Almost all modern GPUs use the Single-Instruction Multiple-Thread (SIMT) architecture. With SIMT a group of threads (or wavefront) execute the same instruction in lock-step. Apart from making it a pain to program, it also means that when threads execute different code paths (e.g., if/else), the GPU must execute each branch one-by-one instead of simultaneously. This is rather inefficient, so why use SIMT?

Here's a hint: all major GPU vendors have switched to SIMT, including AMD and nVidia. Since AMD and nVidia are vying for top place, they'll have done their homework, and picked the architecture that gives them the best performance.

Here are three ways that helps overcome the extra overhead of branching:

  1. Adjacent pixel similarity (coherence): Threads in a wavefront will operate on neighbouring pixels (or vertices). Neighbouring pixels are often part of the same surface.
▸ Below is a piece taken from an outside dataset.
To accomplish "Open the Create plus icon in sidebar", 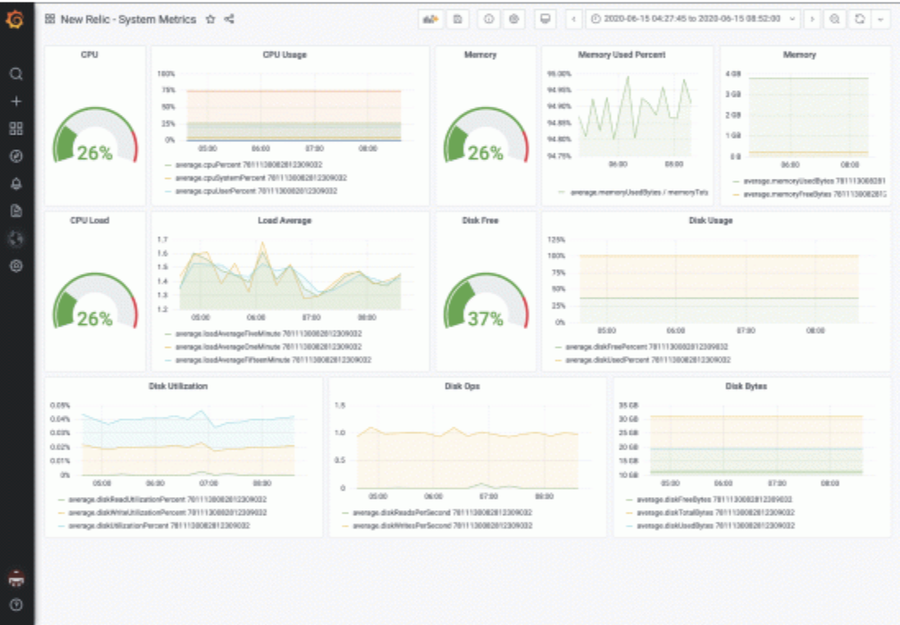I will pyautogui.click(x=16, y=102).
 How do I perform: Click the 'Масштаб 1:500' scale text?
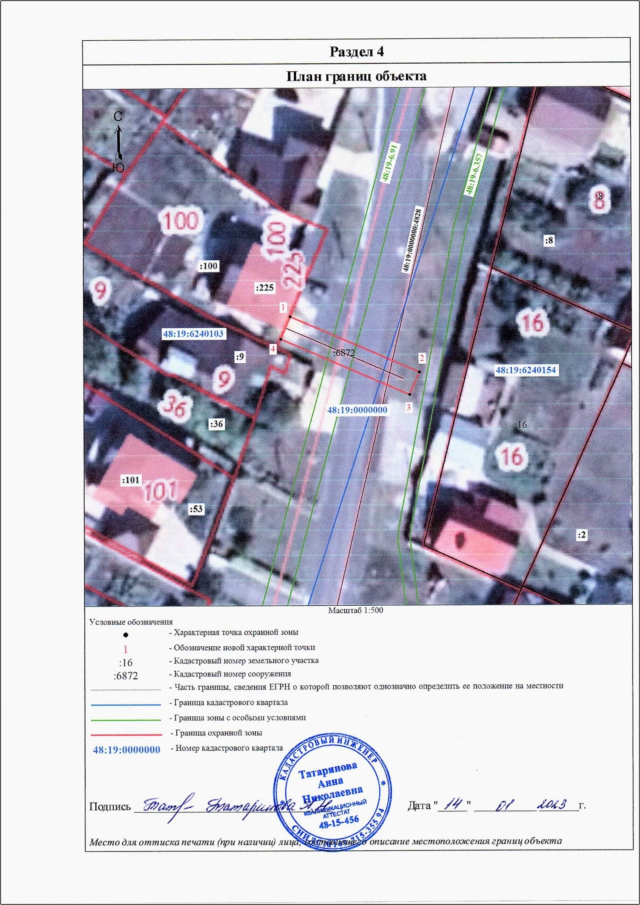click(357, 609)

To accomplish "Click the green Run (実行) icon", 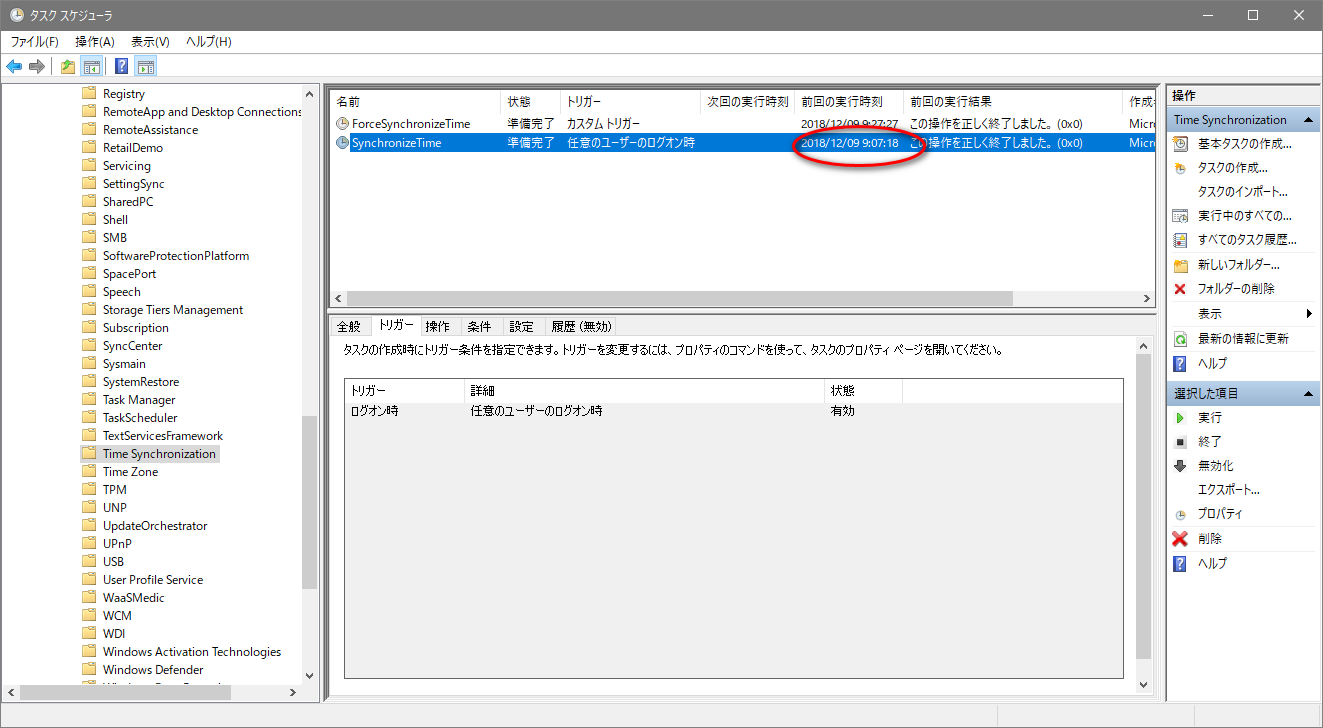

This means they will have the same material properties and will, therefore, likely execute the same code branches through the shader. When this happens all threads will execute the same code path(s), eliminating the overhead
  2. Reduced instruction fetch bandwidth: Fetching instructions from VRAM takes up bandwidth. Fetching 1000 or more instructions from totally different locations takes up even more. This could clog up the memory (and even cache) bus, resulting in the GPU having to wait for instruction fetches. Having all threads in a wavefront execute the same instruction reduces the required bandwidth by the wavefront size (typically 32/64 threads per wavefront), which decreases the chance that bus congestion slows down the GPU
  3. Latency hiding: The GPU has multiple wavefronts waiting. The GPU switches to another wavefront whenever the current wavefront is stalled due to things such as texture fetches. This hides the latency by executing parts of other wavefronts while the current wavefront is stalled. The net result is that executing the entire workload (e.g., all pixels on the screen) takes less time than if the GPU sat idle while the current instruction is waiting

The net result of the above is that the GPU's performance ends up coming out ahead in most cases, than if they used other architectures.